Brain Drain or Gain?

After lining up for commencement exercises this spring, the majority of Utah's newly minted MBAs--its best and brightest business prospects--will join the placement line leading to out-of-state employment.

For many years in Utah, brains, along with copper and coal, were considered a chief export item. In some respects, however, we are now seeing a reversal: the Utah "brain drain" is not as bad as it once was; in fact, we may now have a net "brain gain," considering the recruiting efforts of growing Utah-based companies and the fact that many top graduates now stay in state.

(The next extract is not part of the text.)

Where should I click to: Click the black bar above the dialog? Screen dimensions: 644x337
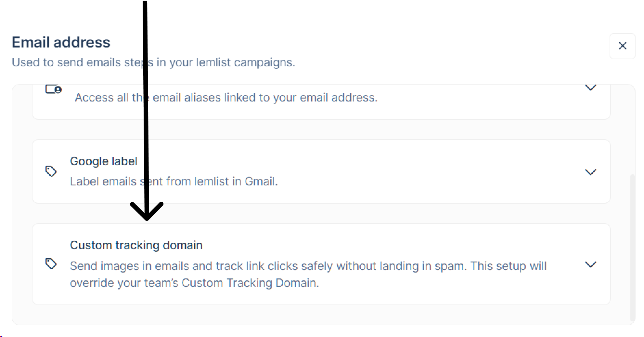point(322,12)
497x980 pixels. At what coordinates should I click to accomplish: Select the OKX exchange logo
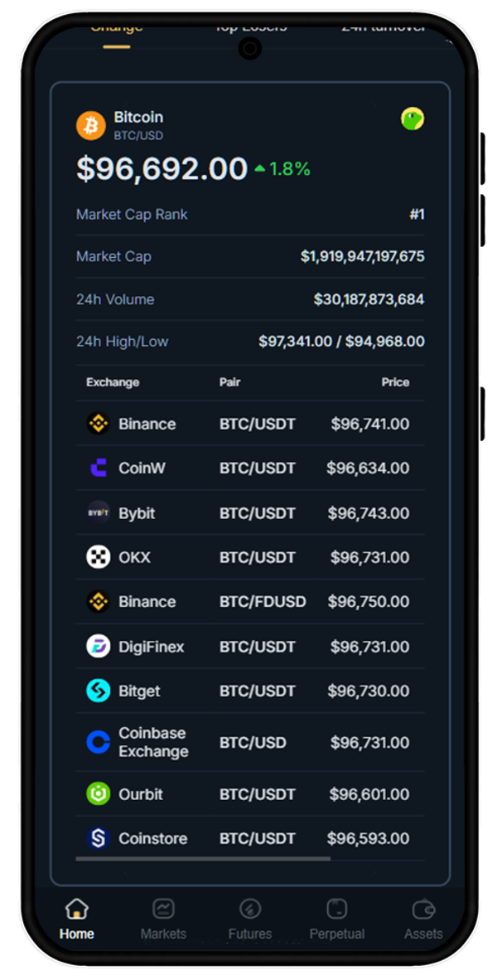pos(99,557)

Top business graduates are finding more Utah doors to knock on in their job hunts; but once inside those doors, they find a crowded field. As John Bryne, associate editor of Business Week, notes: MBA graduates may not be quite a dime a dozen, but the numbers have increased dramatically in the last 30 years. "In 1960, less than 5,000 individuals received an MBA degree. This year we will graduate 70,000--and some 200,000 more are currently studying for an MBA degree." Bryne adds, "I find it hard to convince myself the world needs 70,000 new MBA graduates each year." In 1974, 370 graduate business schools offered the MBA degree. Today more than 700 institutions offer the degree.

In Utah, more Utah schools now offer graduate business degrees, and more students are seeking them. Last year, Utah colleges and universities awarded some 1,000 graduate business degrees (almost 40 percent of the total number of graduate degrees). About 500 are MBAs, another 220 are accounting, and most of the rest fall in the "soft" people side of organizational behavior, human resource development, and business commun-ications.

Those Who Stay

Not all of the best-paying jobs are out of state. Many Utah businesses are now competing favorably with out-of-state companies in keeping the best-in-class graduates here. Growing companies like Novell and WordPerfect are hiring more Utah grads at very competitive salaries, one reason for the housing shortage in Utah County.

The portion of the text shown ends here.